COMP3311 24T1 Prac Exercise 04
SQL Queries, Views, and Aggregates (ii)
Database Systems
Last updated: Tuesday 13th February 3:41am
Most recent changes are shown in red ... older changes are shown in brown.

Aims

This exercise aims to give you practice in: This exercise will not explain how to do everything in fine detail. Part of the aim of the exercise is that you explore how to use the PostgreSQL and SQLite systems. The documentation for these systems contains much useful information: PostgreSQL Manual, SQLite Manual. You should become familiar with where to find useful information in the documentation ASAP; you will need to know how to use PostgreSQL for the assignments and how to use SQLite for the exam.

Background

In lectures, we used a simple database about beers, bars and drinkers to illustrate aspects of querying in SQL. The database was designed to simplify queries by using symbolic primary keys (e.g., Beers.name). In practice, we don't use symbolic primary keys because: (a) they typically occupy more space than a numeric key, (b) symbolic names have an annoying tendency to change over time (e.g., you might change your email, and having email as a primary key creates a multitude of update problems). Therefore, we have designed a (slightly) more realistic schema for representing the same information:

The SQL schema will obviously be different to the schema used in lectures, and is available in the file:

/home/cs3311/web/24T1/pracs/04/schema.sql

This schema is written in portable SQL and so should load into both PostgreSQL and SQLite without errors.

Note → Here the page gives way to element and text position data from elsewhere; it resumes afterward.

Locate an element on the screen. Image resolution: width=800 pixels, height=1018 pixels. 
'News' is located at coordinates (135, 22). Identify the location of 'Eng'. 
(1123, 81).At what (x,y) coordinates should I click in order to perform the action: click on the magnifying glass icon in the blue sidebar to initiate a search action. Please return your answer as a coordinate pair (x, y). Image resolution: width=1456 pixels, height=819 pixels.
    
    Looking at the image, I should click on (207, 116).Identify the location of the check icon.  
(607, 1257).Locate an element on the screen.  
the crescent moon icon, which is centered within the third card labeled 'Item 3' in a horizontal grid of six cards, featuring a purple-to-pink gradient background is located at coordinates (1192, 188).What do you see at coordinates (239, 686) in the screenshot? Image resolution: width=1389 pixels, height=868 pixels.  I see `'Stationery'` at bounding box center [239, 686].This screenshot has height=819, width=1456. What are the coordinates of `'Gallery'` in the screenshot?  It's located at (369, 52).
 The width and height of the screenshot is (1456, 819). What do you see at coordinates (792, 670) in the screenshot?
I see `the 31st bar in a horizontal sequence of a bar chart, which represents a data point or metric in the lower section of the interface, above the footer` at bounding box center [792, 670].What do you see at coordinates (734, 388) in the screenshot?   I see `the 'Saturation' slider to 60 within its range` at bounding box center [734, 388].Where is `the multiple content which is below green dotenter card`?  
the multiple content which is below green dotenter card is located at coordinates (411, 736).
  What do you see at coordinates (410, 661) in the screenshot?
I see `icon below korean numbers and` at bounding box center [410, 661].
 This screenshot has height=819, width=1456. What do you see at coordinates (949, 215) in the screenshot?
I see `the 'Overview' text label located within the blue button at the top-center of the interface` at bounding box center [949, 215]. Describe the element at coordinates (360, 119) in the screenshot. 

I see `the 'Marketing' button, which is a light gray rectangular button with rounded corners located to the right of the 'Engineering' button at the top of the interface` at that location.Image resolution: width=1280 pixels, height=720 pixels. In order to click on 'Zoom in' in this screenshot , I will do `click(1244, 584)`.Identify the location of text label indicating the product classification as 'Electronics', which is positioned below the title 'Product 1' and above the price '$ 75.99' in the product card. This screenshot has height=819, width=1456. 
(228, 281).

If you're working on your laptop (and not via putty), you can grab copies of all files used in this Prac in the ZIP archive:

/home/cs3311/web/24T1/pracs/04/prac.zip

Setting up the PostgreSQL Database

Login to a machine with a PostgreSQL server running. If you already have a beer2 database and you want to replace it, you will, of course, need to drop it first:

$ dropdb beer2

Then do the following:

$ createdb beer2
... make a new empty database ...
$ psql beer2 -f /home/cs3311/web/24T1/pracs/04/schema.sql
... load the schema ... produces CREATE TABLE, etc. messages ...
$ psql beer2 -f /home/cs3311/web/24T1/pracs/04/data.sql
... load the tuples ... poduces INSERT messages ...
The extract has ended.